Written exercise:
Repeat the following lines verbatim, beginning at the line that contains "Task: Click the card" and stopping after the line that contains "click(x=238, y=78)". Omit the pictures from your answer.

Source material:
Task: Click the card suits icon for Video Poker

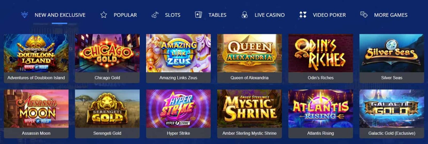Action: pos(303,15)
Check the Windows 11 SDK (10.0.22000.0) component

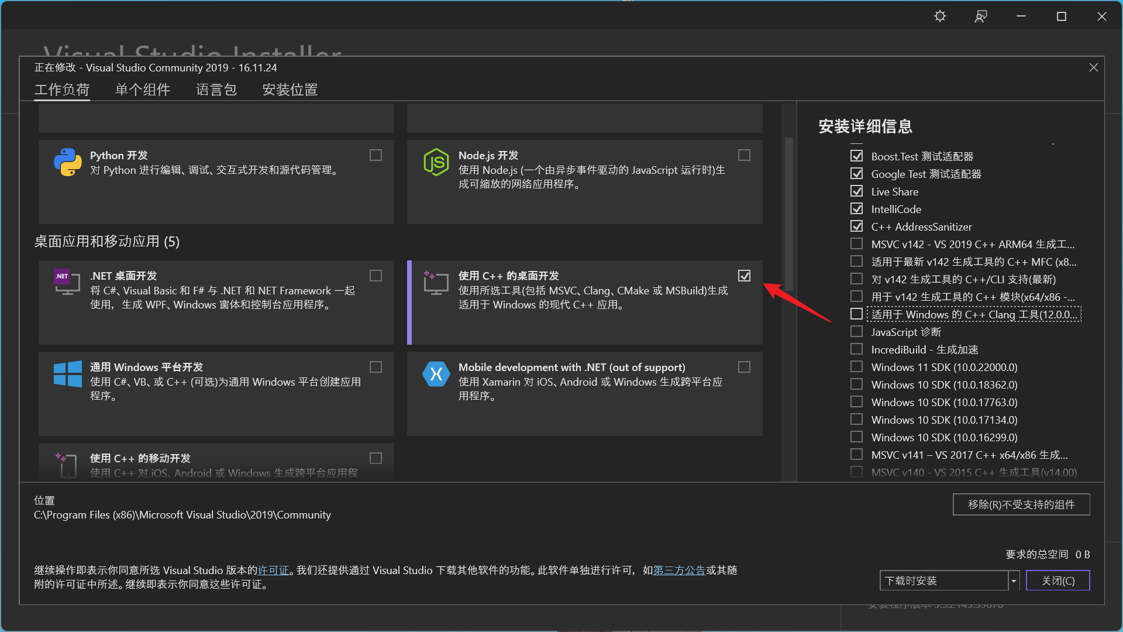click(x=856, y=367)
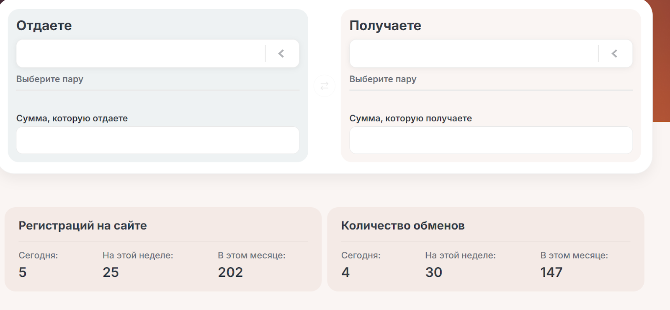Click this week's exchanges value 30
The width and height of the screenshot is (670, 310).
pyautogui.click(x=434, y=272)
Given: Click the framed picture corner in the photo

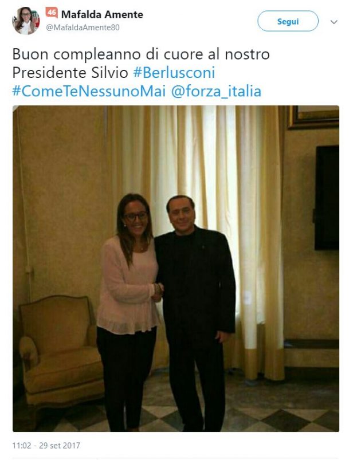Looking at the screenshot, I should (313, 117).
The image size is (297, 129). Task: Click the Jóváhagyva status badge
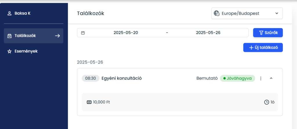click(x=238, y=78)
==
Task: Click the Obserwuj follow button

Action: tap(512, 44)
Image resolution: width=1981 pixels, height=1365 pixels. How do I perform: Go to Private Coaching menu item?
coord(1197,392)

Result:
Task: Click the card suits icon for Video Poker

Action: pos(303,15)
Check the Windows 11 SDK (10.0.22000.0) component

click(x=856, y=367)
Click this week's exchanges value 30
The width and height of the screenshot is (670, 310).
pyautogui.click(x=434, y=272)
Given: Click the framed picture corner in the photo

Looking at the screenshot, I should (313, 117).
The image size is (297, 129). Task: Click the Jóváhagyva status badge
click(x=238, y=78)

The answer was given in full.